Dispatch 17: Labs at Sea
Birgit Rogalla & Sarah Zimmermann
September 23, 2010
So, what samples do we collect from Rosie, our Niskin bottle carrying steed? As the rosette is brought back up to the surface, bottles are closed at specific depths, capturing the water from that spot. With these samples, we look at the water properties to better understand topics such as circulation patterns, nutrient content, carbon cycling and ocean acidification.
When the rosette is back on board and safely in its shack, the samplers descend like orcas on a seal. Bottles are sampled in order of priority, with the most vulnerable samples collected first: dissolved gases. These gases, Dissolved Oxygen and Dissolved Inorganic Carbon, are present all around us in the atmosphere, so it's important to minimize the waters' contact with air at the surface; our main enemy are bubbles! Next up are the biological samples: bacteria and dissolved organic matter, nutrients, and chlorophyll. These are slightly less sensitive, but still require special treatment to stall any biological processes. Last but certainly not least, we collect samples for the salinity (to confirm the depth at which the bottle was closed), and properties that can be used to trace specific sources and pathways of water: the oxygen isotype ratio (d18O), Barium, and Iodine-129/Uranium-236 (a miniscule, yet measurable, signature in water coming from the Atlantic Ocean).
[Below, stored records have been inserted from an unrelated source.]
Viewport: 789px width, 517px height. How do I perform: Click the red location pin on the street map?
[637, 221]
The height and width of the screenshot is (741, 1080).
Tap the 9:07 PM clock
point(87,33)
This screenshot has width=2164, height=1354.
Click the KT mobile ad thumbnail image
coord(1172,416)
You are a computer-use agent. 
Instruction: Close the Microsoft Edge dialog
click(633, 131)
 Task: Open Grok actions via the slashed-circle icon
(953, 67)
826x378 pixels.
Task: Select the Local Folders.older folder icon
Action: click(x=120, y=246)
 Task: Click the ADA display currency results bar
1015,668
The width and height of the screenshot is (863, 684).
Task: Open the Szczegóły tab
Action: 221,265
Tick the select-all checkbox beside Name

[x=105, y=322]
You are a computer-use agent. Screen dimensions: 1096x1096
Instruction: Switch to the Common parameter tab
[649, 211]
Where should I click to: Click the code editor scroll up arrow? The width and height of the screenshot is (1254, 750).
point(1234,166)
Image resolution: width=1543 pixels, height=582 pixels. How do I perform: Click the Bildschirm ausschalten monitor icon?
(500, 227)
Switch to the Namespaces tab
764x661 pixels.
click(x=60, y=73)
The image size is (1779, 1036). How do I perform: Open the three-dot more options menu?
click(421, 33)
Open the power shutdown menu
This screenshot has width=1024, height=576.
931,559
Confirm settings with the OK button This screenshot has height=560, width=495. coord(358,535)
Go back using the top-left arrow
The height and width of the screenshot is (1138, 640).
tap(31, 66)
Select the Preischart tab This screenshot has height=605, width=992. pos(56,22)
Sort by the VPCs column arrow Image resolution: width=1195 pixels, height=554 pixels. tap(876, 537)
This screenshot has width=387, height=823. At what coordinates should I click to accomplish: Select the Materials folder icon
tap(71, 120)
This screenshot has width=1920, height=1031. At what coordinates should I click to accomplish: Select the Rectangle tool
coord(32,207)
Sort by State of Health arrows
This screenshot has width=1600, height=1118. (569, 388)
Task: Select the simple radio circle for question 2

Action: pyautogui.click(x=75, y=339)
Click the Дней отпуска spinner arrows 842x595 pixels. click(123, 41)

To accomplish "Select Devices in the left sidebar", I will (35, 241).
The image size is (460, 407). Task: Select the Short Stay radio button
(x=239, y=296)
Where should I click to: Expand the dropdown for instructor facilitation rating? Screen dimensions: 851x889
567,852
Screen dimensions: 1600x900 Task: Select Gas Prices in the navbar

Once collected, many of the samples are packaged for analysis back at home. However, nutrients, salts, dissolved oxygen and FDOM are analyzed on board in our very own lab spaces. This is a necessary step as some samples have to be analyzed shortly after collection and others have better accuracy analyzed fresh. In addition, there is always the worry in getting samples to shore based labs: during shipment will the frozen samples accidentally thaw or will the liquid samples accidentally freeze?
The salinity analysis in particular is sensitive to the lab temperature. The simplest solution to this was to take a 20’ container and turn it into a temperature-controlled lab with its own air conditioner/heating system. Salinity is analyzed in one half of the container and dissolved oxygen in the other.
Nutrient analysis needs more space and Sarah Ann has her equipment set up in the main lab, handy to sinks and the deionized water (very pure water) system. She measures Nitrate and Phosphate, typical to any garden fertilizer, but also Silicate, a nutrient used in particular by diatom phytoplankton building their glass bodies.